→ WORK REQUIRED: Could you recast the listing below as a Markdown table with a Row column numbering each line and a Line column holding its text? Begin at the line that contains "Where should I click to: Open the mail", stop after the line that contains "I will pos(25,214).", and leave out blank lines.

→ DATASET EXTRACT:
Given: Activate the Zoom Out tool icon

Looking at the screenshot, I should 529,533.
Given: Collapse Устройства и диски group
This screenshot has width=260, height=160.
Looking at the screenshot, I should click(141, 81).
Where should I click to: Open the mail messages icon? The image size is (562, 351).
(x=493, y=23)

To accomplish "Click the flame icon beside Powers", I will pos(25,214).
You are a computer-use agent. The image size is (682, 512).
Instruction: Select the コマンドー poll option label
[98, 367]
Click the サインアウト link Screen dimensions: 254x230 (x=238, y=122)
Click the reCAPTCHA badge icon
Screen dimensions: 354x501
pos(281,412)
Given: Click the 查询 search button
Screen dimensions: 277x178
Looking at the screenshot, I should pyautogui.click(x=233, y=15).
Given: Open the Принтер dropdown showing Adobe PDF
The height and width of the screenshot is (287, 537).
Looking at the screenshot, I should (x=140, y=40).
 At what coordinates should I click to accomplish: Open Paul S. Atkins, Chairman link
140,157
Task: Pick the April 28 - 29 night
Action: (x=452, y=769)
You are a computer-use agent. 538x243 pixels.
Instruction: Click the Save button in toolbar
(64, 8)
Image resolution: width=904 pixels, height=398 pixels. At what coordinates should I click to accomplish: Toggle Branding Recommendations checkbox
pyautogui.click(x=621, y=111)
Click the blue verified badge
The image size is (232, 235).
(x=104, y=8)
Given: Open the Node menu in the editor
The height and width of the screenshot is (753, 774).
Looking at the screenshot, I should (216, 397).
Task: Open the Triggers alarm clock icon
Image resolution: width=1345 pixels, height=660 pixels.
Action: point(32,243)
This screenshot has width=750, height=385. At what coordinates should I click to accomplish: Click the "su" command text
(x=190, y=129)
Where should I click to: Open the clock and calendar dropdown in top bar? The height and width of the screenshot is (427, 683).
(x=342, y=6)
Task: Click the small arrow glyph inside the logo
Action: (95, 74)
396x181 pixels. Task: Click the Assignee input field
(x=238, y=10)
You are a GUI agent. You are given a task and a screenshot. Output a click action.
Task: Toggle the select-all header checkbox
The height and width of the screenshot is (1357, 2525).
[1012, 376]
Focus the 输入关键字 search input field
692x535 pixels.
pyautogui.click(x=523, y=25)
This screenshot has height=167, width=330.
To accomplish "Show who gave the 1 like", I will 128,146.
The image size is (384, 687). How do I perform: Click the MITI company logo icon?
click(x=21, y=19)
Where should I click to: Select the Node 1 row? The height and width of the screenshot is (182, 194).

→ COMPLETED TASK:
| Row | Line |
|---|---|
| 1 | Where should I click to: Open the mail messages icon? The image size is (562, 351). |
| 2 | (x=493, y=23) |
| 3 | To accomplish "Click the flame icon beside Powers", I will pos(25,214). |